Cast as the Nurse is Mrs. Edna Rural and, “Lord love a duck”, she’s charged with giving 14-year-old Juliet advice on her wedding night. Edna is an old favourite: a widowed prairie wife – the kind of farmer’s wife whom you imagine has made thousands of hearty loaves of bread in the woodstove and prepared lunch for hundreds of hungry farm hands. But Burkett gives her some more backstory this time around as she relates Stanley Rural’s wooing of her following a dance in Turnip Corners.

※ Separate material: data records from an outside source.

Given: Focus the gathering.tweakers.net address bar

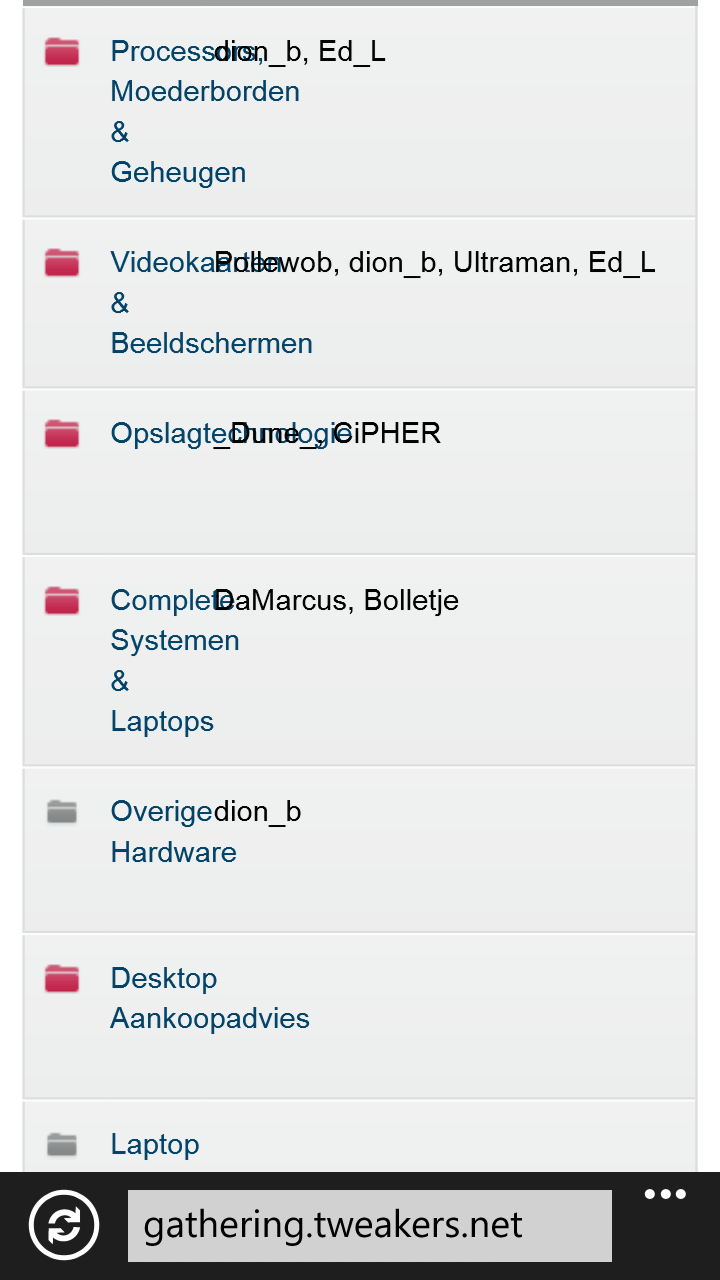Looking at the screenshot, I should click(369, 1225).
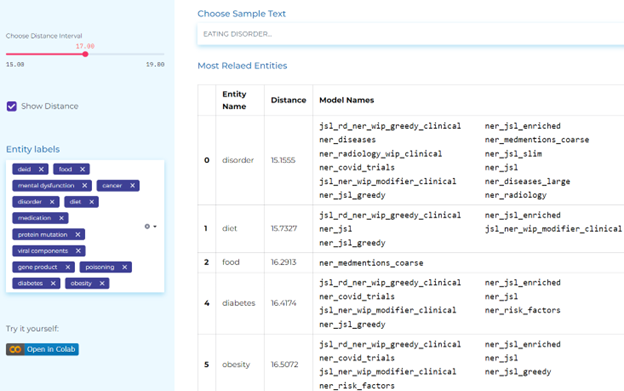Expand the Entity labels multiselect dropdown arrow
The height and width of the screenshot is (391, 624).
click(x=155, y=226)
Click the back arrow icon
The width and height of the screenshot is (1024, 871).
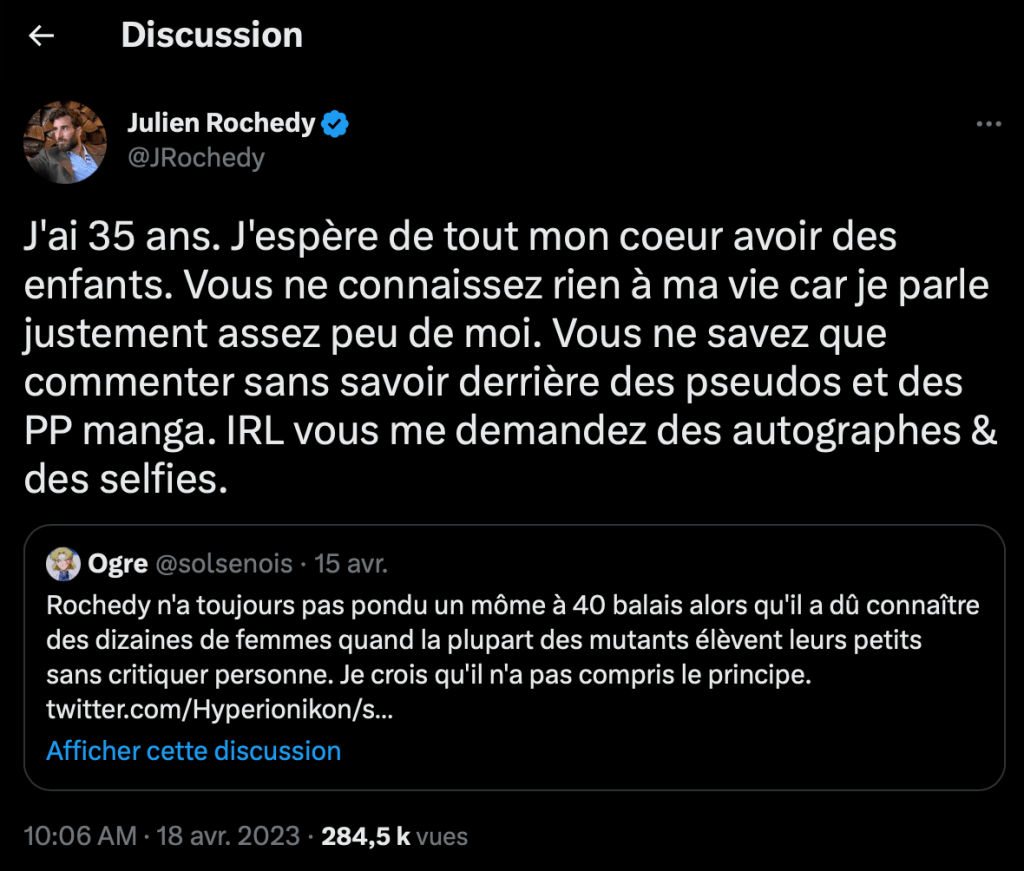[x=41, y=36]

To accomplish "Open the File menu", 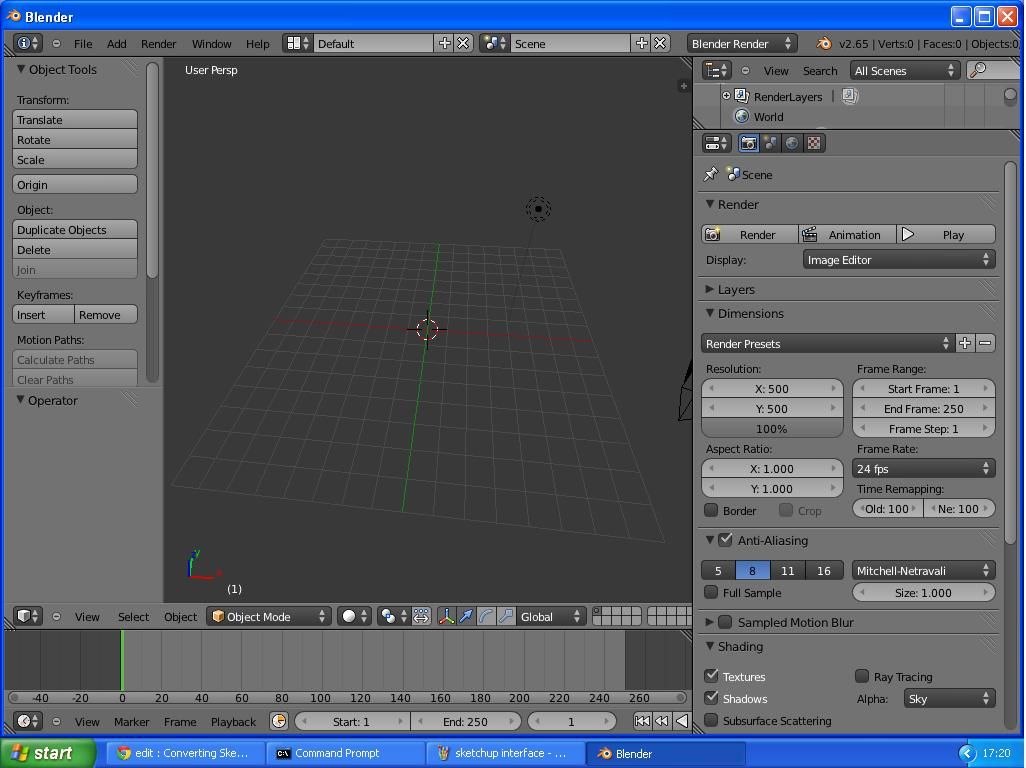I will tap(83, 43).
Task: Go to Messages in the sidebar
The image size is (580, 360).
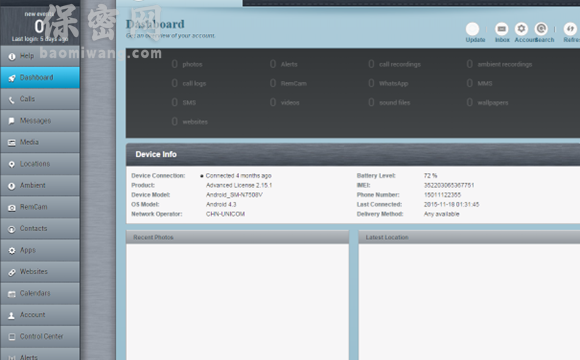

Basically, after no courtship at all, he asks, “If you’re interested [in marrying him], let me know by Sunday.” But it turns out to be a long and good marriage and her advice to Juliet is, “Don’t be afraid.”
Back for another turn is Jesus Christ: a long-haired, pale, totally irreverent marionette whose parting shot is, “I’ll see you at Easter but I hate Easter with a passion.”
For the Ronnie Burkett first-timers a little explanation: there’s a small ‘theatre’ and when the red velvet curtains are pulled back, a stage is revealed above which Burkett is stationed. His handcrafted wooden puppets – perhaps 20 inches tall – hanging quietly in the shadows down both sides of the stage where they patiently await their turn. Burkett is visible the whole time and he appears like a giant amidst his tiny characters. His puppets talk and sing and dance – Dolly Wiggler even does a hilarious striptease right down to her pasties; another sweeps the floor with both hands on a tiny, tiny broom. Yet another plays a guitar or maybe it’s a lute. The audience is caught between watching Burkett as well as his little creations; all are completely rivetting.
It’s a physical, vocal, theatrical workout and, yes, Burkett breaks a sweat. And so do his ‘volunteers’ who find themselves doing hilarious things like taking their shirts off in front of a roomful of strangers. But bawdy as he is, Burkett is a gentleman and an expert at reading how far he can push those he’s plucked from the audience. Sometimes, however, it’s touch and go, so to speak, as in the Romeo and Juliet crypt scene.
But the real magic of Burkett for me is how he can make me laugh and bring me close to tears. Many of us have had to memorize Juliet’s balcony scene: “But, soft! what light through yonder window breaks . . . “ and have heard those classic lines from Bard on the Beach and Stratford to Studio 58 and beyond. But give the lines to tiny, adorable, gender non-specific Schnitzel who wants, naturally, to play both Romeo and Juliet and the words ring as sweet and true as any I have ever heard. Schnitzel is surely the true heart and soul of Ronnie Burkett.
It’s no wonder Burkett was awarded the Order of Canada in 2019; he’s a national treasure who traces his art back to the Nazi-occupied Czechoslovakia’s subversive, underground, so-called ‘daisy’ puppet shows of Josef Skupa. Ronnie Burkett’s Theatre of Marionettes is also subversive, irreverent, small ‘p’ political and uproariously entertaining. Some tickets are still available but not for long. Don’t miss out.